A letter from a depressed girlfriend to her strong boyfriend
My love, please take a deep breath and imagine my cheerful face looking at you with love and confidence. Look into your soul and seek the strength to forgive me for all the pain I have caused you.
Please forgive me for not having the power to tell you these things by looking into your eyes. Forgive me for hurting the woman you love so much, turning her into an unhappy soul in her own skin.
Forgive me for taking so long to admit that I’m not doing well.
Forgive me for letting all the insignificant things overshadow the joy of being with you. Forgive me for not having the strength to fight the evil thoughts in my head. Forgive me for hiding my feelings from you. Forgive me for hiding in me, taking you away from me. Forgive me for not communicating with you and making you less communicative. Forgive me for not being by your side when you needed me. Forgive me for not seeing you struggle.
Forgive me for letting the mistakes of the past and the fears of the future control me. I seemed strong in my mind that I was struggling alone with bad thoughts, when in fact I was collapsing every day little by little, without being aware that I was degrading. Forgive me for not asking for your help earlier. Forgive me for not trying to open up to you anymore and tell you what hurts my feelings and emotions.
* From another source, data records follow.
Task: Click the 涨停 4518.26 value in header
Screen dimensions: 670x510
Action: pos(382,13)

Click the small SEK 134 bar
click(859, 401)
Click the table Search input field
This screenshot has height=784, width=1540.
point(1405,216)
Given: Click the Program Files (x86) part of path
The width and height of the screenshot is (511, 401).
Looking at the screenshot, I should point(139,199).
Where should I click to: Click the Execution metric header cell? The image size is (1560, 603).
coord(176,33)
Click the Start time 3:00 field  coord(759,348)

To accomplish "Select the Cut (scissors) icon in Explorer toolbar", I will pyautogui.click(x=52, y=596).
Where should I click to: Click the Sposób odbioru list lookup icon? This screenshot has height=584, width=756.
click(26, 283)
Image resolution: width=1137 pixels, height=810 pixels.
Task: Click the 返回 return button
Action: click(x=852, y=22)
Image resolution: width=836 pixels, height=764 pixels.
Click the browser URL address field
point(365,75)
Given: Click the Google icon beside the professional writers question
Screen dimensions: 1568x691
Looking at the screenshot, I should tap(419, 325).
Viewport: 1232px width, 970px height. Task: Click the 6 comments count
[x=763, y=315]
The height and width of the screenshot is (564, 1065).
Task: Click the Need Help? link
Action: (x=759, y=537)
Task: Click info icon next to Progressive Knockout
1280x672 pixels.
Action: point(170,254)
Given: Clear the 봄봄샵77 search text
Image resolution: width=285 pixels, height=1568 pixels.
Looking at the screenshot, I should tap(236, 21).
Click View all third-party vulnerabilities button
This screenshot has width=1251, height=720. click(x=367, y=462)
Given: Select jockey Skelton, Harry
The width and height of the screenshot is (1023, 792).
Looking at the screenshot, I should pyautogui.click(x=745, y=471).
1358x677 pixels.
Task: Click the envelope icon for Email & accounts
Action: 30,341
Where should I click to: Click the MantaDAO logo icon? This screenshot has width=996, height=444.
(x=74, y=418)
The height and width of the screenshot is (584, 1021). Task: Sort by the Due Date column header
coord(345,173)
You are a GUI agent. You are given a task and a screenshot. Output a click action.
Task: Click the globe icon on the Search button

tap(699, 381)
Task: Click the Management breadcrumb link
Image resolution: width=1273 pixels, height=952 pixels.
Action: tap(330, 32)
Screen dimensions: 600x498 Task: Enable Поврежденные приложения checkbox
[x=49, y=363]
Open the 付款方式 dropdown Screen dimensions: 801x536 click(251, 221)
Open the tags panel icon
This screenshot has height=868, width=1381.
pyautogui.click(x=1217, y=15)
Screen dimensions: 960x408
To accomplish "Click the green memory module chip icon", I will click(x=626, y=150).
Forgive me for trying so many times to act on my own, without asking your opinion, as if I were single. I’m not single. I have you, my love.
Now that I have finally detached myself from my thoughts, as you have suggested to me so many times, I have realized how strong you are! You are strong because you love me so much, even in my darkest moments. You loved me when I trembled with fear. You loved me when I had panic attacks. You loved me when I vomited because of the alcohol I saw as a lifeline. You loved me when I wasn’t talking to you. You loved me from the first moment we met. And I love you just as much, even if I didn’t know how to express my feelings until now.
Now that I finally see clearly that evil exists only in my mind, thank you for staying by my side.
I will do my best to keep bad, unconstructive thoughts away from me. Because when I focus on what’s in my head, on the multiple scenarios in my head, I miss what’s going on next to me. I miss the real joys, I don’t feel 100% the joy of the love we carry. I realized that I no longer have to be afraid that you will leave if I completely uncover my soul and mind in front of you. Instead, if I continue to hide what I really think, we will end up in the same situation where you feel alone in two and you will leave in the end.
I promise you that from today on I will be 100% real with you. I will live in the present, not in my head. There’s chaos in my head. But real-life is beautiful, pleasant, worthy of being lived. Because in my actual life you are by my side at every step.
I will always love you.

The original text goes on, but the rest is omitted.